Task brief — Can you retype, word for word, the passage of the retry handling page that starts at "How It Works" and ends after "Immediate (no delay)"?

═══ Text excerpt ═══

Skip to main content

Retry Handling

Automatic retry mechanism for failed module executions with exponential backoff. This feature ensures webhook processing reliability by automatically retrying failed operations with configurable delays and attempt limits.

Configuration

{
"reliable_webhook": {
"data_type": "json",
"module": "rabbitmq",
"connection": "rabbitmq_local",
"module-config": {
"queue_name": "events"
},
"retry": {
"enabled": true,
"max_attempts": 5,
"initial_delay": 1.0,
"max_delay": 10.0,
"backoff_multiplier": 2.0
}
}
}

Configuration Options

  • enabled: Enable retry mechanism (default: false)
  • max_attempts: Maximum number of retry attempts (default: 3, max: 20)
  • initial_delay: Initial delay in seconds before first retry (default: 1.0, max: 60.0)
  • max_delay: Maximum delay in seconds between retries (default: 60.0, max: 60.0)
  • backoff_multiplier: Multiplier for exponential backoff (default: 2.0, max: 10.0)
  • retryable_errors: List of error types that should be retried (optional)
  • non_retryable_errors: List of error types that should not be retried (optional)

How It Works

  1. Initial Attempt: Module executes normally
  2. Error Detection: If an error occurs, the system checks if it's retryable
  3. Backoff Calculation: Calculates delay using exponential backoff formula: delay = initial_delay * (backoff_multiplier ^ attempt)
  4. Retry Execution: Waits for the calculated delay, then retries
  5. Success or Failure: Continues until success or max attempts reached

Exponential Backoff

The retry mechanism uses exponential backoff to gradually increase delays between attempts:

  • Attempt 1: Immediate (no delay)
  • Attempt 2: initial_delay seconds
  • Attempt 3: initial_delay * backoff_multiplier seconds
  • Attempt 4: initial_delay * (backoff_multiplier ^ 2) seconds
  • And so on...

Delays are capped at max_delay to prevent excessive waiting times.

Default Retryable Errors

The following error types are retried by default:

  • ConnectionError
  • ConnectionRefusedError
  • TimeoutError
  • OSError

Default Non-Retryable Errors

The following error types are not retried (fail immediately):

  • AuthenticationError
  • PermissionError
  • ValueError
  • KeyError
  • TypeError

Examples

Basic Retry Configuration

{
"webhook_with_retry": {
"data_type": "json",
"module": "postgresql",
"connection": "postgres_local",
"module-config": {
"table": "events"

═══ Excerpted records ═══

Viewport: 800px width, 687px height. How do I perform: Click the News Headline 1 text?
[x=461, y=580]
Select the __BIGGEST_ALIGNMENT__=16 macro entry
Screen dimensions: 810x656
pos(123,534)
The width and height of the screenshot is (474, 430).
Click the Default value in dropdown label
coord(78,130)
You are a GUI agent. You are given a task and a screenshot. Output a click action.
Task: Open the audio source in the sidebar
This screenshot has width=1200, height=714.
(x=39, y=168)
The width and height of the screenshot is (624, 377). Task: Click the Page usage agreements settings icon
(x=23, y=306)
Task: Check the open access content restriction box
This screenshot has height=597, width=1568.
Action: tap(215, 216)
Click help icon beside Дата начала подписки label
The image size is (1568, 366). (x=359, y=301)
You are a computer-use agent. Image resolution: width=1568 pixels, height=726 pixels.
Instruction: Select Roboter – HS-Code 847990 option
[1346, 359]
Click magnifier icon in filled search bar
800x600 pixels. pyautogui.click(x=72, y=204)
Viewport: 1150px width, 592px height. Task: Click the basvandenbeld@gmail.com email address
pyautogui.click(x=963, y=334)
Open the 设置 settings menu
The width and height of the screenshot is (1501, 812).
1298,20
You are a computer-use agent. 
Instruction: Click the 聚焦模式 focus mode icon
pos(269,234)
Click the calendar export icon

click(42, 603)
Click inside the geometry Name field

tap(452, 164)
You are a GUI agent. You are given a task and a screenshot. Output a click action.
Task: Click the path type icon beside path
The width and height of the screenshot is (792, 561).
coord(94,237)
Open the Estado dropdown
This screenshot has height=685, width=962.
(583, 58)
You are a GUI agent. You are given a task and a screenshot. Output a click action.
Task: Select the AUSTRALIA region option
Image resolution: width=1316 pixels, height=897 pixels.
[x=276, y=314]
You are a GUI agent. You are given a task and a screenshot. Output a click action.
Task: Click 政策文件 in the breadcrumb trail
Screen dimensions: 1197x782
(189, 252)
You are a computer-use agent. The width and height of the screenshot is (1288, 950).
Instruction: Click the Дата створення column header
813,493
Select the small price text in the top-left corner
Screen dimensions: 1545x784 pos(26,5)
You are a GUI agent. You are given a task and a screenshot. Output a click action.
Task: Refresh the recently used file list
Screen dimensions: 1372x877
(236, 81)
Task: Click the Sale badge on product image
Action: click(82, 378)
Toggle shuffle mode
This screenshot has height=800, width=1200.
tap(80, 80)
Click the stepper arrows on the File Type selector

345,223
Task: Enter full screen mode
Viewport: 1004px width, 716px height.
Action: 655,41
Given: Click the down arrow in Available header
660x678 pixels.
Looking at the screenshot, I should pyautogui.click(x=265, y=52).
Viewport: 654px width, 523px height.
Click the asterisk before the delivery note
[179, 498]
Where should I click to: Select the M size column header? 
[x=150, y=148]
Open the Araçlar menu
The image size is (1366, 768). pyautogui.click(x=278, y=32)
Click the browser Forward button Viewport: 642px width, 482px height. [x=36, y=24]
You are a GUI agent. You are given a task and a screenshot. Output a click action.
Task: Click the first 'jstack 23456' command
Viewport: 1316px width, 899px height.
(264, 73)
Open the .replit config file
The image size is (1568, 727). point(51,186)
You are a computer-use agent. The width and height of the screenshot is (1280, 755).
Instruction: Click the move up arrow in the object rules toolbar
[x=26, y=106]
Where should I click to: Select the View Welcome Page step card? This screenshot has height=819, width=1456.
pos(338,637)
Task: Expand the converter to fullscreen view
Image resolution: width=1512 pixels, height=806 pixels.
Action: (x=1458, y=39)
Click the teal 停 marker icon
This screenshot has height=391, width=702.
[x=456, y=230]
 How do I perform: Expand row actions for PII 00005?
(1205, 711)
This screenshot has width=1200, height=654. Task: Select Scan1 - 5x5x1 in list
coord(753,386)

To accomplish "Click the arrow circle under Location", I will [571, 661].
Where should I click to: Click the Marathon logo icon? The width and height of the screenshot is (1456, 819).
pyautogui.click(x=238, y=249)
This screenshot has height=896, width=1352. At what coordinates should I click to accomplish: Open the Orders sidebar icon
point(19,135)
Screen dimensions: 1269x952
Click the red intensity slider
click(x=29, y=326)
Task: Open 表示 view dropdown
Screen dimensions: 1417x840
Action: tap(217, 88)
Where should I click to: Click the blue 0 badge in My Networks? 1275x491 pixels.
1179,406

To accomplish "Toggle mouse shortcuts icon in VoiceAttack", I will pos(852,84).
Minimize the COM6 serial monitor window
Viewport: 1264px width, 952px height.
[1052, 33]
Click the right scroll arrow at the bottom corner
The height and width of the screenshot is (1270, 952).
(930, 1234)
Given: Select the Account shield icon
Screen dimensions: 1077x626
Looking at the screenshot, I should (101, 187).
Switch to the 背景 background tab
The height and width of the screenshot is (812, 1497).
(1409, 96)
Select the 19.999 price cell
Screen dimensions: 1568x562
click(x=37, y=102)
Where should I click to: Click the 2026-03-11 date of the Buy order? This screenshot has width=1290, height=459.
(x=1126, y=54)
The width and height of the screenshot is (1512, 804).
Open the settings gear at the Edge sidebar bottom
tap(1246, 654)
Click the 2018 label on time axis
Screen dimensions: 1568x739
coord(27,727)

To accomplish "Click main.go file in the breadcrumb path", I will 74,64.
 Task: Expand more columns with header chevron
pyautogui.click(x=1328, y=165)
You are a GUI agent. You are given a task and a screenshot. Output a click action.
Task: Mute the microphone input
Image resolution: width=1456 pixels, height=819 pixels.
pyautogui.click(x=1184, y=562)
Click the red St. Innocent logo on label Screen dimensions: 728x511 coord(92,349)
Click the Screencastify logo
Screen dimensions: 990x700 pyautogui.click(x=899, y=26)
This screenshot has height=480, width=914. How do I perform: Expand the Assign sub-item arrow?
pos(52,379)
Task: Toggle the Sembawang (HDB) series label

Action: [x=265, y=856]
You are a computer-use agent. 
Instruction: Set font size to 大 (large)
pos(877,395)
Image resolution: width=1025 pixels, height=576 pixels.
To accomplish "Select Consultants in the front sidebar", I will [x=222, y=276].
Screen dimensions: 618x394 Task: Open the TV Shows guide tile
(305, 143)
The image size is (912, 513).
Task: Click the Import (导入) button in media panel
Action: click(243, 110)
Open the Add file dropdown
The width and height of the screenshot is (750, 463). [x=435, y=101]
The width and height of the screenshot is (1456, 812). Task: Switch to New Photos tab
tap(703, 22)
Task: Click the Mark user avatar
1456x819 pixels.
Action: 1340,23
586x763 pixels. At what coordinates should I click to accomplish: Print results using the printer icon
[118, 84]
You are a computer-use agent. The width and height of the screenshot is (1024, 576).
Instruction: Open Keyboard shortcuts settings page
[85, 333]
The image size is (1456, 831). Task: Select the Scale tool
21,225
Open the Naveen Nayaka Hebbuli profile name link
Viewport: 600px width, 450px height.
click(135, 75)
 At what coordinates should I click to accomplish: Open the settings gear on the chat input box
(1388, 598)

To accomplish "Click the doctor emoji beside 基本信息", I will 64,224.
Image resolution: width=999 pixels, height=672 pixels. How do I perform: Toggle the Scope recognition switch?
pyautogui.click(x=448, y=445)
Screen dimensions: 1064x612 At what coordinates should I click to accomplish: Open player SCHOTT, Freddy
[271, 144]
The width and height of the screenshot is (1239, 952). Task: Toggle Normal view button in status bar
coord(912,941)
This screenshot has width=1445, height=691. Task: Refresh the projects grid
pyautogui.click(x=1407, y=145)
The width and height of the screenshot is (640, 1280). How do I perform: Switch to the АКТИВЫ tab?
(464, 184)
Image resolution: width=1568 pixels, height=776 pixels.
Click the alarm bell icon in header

═══

In response —
How It Works

  1. Initial Attempt: Module executes normally
  2. Error Detection: If an error occurs, the system checks if it's retryable
  3. Backoff Calculation: Calculates delay using exponential backoff formula: delay = initial_delay * (backoff_multiplier ^ attempt)
  4. Retry Execution: Waits for the calculated delay, then retries
  5. Success or Failure: Continues until success or max attempts reached

Exponential Backoff

The retry mechanism uses exponential backoff to gradually increase delays between attempts:

  • Attempt 1: Immediate (no delay)